* _Task brief_: All of the entries below are to be copied without any alteration.

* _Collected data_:
====================

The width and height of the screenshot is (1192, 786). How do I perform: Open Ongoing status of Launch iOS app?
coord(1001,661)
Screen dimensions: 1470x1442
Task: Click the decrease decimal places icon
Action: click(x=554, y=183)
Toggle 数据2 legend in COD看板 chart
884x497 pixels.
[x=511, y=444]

====================

* _Answer box_:
The width and height of the screenshot is (1192, 786). How do I perform: Open Ongoing status of Launch iOS app?
coord(1001,661)
Screen dimensions: 1470x1442
Task: Click the decrease decimal places icon
Action: click(x=554, y=183)
Toggle 数据2 legend in COD看板 chart
884x497 pixels.
[x=511, y=444]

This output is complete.